Root Cause Analysis of the Repetition Issue: This work presents the first systematic analysis of the repetition issue in text generation caused by bidirectionality, pointing out that purely bidirectional attention degrades LLMs to BERT-like models, which inherently suffer from generation repetition.
Elegant Hybrid Attention Design: The partitioned strategy—bidirectional for context tokens and causal for span tokens—allows a single attention mask to simultaneously serve both understanding and generation.
Clever Motivation for Using the Final Token as Sentence Representation: It decouples the representation from the MNTP objective, preventing the two tasks from competing at the same position.
Parameter Efficiency: It only requires fine-tuning on existing LLMs without the need for pre-training from scratch.

Limitations & Future Work¶

The approach is only validated on Llama-2-7B, without testing larger models (13B/70B) or other architectures (e.g., Mistral, GPT).
SSCL relies on a paraphrase model to generate augmented views, and the quality of augmentation may affect the sentence representation performance.
Magnet still shows a noticeable degradation in the Rep-4 metric compared to the original model (Wikitext increases from 0.06 to 0.20), indicating that the repetition issue is not completely resolved.
Infilling inference requires knowing the missing positions and contexts, limiting its practical application scenarios.
Comparisons with newer models like Mistral/Qwen or instruction-tuned versions are missing.

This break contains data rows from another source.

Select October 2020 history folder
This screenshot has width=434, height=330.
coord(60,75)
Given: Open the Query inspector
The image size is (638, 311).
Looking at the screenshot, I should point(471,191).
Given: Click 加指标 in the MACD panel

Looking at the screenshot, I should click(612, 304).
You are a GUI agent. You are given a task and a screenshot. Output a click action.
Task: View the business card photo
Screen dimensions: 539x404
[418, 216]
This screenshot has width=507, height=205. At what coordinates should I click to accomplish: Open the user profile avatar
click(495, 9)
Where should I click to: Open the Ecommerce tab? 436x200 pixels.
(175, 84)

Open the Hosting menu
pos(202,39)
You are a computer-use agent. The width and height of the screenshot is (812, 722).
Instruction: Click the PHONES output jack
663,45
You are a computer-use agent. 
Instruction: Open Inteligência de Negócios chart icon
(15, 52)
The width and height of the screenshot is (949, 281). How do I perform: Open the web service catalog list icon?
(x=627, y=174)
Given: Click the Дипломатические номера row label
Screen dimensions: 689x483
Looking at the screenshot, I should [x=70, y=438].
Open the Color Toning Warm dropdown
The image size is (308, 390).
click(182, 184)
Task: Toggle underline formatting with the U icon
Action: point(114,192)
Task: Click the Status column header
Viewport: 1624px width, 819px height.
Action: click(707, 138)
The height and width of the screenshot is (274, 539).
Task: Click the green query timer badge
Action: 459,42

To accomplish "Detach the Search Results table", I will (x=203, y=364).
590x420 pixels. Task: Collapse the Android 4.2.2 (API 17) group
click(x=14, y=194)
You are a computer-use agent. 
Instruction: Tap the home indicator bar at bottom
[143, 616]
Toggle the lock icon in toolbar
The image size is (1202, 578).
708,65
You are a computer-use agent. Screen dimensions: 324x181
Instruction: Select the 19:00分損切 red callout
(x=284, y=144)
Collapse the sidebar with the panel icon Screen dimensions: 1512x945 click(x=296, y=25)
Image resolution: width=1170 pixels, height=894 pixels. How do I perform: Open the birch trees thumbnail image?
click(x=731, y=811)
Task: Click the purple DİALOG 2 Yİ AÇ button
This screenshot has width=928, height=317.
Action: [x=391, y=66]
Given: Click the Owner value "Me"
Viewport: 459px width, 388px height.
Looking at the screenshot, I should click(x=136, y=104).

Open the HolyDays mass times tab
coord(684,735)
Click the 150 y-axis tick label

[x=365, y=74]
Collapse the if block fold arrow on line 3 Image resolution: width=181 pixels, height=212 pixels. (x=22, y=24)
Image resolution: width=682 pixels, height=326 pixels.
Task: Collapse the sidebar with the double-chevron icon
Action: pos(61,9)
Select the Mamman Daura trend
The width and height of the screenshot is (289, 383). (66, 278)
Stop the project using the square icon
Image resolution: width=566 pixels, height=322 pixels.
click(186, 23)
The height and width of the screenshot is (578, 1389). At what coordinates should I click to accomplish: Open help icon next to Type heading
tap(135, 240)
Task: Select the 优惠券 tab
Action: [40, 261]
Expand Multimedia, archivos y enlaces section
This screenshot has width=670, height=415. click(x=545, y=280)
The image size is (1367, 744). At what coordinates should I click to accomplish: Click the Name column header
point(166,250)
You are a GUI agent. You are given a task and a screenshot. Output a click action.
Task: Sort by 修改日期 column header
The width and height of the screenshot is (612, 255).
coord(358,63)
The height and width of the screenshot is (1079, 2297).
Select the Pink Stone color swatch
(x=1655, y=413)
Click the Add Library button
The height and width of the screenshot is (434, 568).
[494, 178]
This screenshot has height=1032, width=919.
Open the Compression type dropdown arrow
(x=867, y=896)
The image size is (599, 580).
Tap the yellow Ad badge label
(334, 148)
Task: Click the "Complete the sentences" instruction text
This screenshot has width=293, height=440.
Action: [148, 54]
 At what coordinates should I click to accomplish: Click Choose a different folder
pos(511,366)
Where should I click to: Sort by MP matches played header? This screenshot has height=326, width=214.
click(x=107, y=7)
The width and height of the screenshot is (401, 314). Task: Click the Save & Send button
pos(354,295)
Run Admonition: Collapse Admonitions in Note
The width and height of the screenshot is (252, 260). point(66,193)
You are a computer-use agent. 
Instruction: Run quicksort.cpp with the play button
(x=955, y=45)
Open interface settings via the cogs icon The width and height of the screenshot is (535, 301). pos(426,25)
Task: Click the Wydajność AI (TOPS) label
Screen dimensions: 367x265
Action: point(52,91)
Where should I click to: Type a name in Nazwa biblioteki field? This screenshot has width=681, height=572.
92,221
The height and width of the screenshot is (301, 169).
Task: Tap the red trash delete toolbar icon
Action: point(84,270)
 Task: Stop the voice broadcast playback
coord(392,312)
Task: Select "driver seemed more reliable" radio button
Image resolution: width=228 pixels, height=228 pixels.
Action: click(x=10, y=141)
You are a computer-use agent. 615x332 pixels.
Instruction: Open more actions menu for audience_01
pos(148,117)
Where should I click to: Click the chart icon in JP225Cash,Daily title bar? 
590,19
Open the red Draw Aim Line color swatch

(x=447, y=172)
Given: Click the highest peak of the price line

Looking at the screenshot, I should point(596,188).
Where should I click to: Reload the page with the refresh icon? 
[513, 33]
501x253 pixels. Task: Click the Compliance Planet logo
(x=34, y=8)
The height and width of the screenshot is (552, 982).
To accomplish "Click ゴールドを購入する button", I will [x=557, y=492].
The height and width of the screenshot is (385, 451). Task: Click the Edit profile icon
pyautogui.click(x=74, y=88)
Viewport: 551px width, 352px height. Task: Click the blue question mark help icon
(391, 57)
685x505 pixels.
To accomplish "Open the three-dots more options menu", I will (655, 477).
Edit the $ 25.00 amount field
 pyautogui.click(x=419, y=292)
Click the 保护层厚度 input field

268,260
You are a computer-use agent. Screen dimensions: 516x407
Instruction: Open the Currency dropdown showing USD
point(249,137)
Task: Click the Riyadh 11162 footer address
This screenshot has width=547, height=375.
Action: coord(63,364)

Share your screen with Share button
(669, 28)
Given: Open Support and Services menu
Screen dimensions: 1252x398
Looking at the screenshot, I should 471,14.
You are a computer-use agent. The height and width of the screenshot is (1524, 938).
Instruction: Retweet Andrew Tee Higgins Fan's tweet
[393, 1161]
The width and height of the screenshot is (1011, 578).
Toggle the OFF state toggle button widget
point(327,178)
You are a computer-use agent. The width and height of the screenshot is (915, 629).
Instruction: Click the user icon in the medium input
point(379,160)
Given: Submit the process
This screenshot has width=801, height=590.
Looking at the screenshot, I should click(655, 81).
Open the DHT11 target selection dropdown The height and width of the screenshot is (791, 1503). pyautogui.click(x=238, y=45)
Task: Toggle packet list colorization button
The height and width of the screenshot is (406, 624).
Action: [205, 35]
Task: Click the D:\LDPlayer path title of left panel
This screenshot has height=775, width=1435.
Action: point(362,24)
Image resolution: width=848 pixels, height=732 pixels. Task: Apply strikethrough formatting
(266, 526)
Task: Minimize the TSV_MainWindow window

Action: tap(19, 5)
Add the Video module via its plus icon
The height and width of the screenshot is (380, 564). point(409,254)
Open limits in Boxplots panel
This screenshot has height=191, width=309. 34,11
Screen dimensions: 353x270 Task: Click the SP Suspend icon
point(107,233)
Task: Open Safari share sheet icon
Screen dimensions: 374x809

Representation Learning: LLM2Vec (BehnamGhader et al., 2024) transforms LLMs into encoders using MNTP+SimCSE but sacrifices generation capabilities; Echo Embeddings (Springer et al., 2024) captures bidirectional information by duplicating the input.
Text Infilling: GLM (Du et al., 2021) employs autoregressive blank infilling, InCoder (Fried et al., 2022) rearranges training samples, and FIM (Bavarian et al., 2022) utilizes Fill-in-the-Middle pre-training.
Unification of Understanding and Generation: XLNet (Yang et al., 2019) uses a permutation objective, and UniLM (Dong et al., 2019) uses multi-directional attention masks, but these methods require pre-training from scratch.

Rating ⭐⭐⭐⭐¶

Novelty: ⭐⭐⭐⭐⭐ It is the first to simultaneously endow LLMs with encoding, infilling, and generation capabilities within a single framework. The hybrid attention design is highly elegant.
Experimental Thoroughness: ⭐⭐⭐⭐ It covers multi-dimensional evaluations across token/sentence-level representations, infilling, generation, and knowledge retention, with an in-depth analysis of the repetition issue.
Value: ⭐⭐⭐⭐ It equips LLMs with multiple capabilities without sacrificing their original functions, offering high practicality.
Writing Quality: ⭐⭐⭐⭐ The diagrams and tables are well-designed with clear motivation and methodology explanations.